# EXERCISE GOAL:
Your reply should hold the line containing "Instruction: Click the No Issues button" and every later line of the records, reproduced exactly, and no other lines.

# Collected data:
+++
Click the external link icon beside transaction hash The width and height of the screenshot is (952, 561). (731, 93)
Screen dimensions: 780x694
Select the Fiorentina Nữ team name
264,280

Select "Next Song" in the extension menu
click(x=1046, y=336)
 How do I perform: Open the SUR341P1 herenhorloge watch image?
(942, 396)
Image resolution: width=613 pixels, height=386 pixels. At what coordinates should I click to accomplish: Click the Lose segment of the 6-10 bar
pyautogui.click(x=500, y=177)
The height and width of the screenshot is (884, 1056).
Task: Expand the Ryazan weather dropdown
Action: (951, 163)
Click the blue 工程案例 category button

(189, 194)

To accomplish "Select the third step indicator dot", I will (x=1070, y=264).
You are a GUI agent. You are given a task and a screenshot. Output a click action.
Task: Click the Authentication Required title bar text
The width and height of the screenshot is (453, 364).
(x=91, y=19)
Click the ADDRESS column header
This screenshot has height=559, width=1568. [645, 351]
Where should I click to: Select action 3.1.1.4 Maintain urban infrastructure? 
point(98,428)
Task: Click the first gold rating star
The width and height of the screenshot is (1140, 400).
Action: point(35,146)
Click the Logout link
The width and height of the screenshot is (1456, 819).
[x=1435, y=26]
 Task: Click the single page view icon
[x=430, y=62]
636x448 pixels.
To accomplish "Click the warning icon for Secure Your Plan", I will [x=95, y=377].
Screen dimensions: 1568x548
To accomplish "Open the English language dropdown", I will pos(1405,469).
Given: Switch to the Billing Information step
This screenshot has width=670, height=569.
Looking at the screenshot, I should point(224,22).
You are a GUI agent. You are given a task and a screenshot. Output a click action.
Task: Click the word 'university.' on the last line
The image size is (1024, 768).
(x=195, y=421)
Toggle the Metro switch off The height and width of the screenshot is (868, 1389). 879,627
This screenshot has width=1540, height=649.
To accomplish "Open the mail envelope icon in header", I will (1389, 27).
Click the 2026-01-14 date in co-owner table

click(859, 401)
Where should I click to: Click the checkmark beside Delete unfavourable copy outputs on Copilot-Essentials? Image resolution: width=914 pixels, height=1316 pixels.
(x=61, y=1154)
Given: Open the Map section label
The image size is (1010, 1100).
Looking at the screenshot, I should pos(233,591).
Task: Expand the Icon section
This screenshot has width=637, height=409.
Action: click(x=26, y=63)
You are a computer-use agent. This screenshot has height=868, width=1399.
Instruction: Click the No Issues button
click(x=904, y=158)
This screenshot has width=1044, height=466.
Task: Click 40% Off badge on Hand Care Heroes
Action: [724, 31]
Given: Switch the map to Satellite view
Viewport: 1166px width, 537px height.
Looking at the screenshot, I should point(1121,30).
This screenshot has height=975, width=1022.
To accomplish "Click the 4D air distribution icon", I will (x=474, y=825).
+++
# RESPONSE AREA:
Instruction: Click the No Issues button
click(x=904, y=158)
This screenshot has width=1044, height=466.
Task: Click 40% Off badge on Hand Care Heroes
Action: [724, 31]
Given: Switch the map to Satellite view
Viewport: 1166px width, 537px height.
Looking at the screenshot, I should point(1121,30).
This screenshot has height=975, width=1022.
To accomplish "Click the 4D air distribution icon", I will (x=474, y=825).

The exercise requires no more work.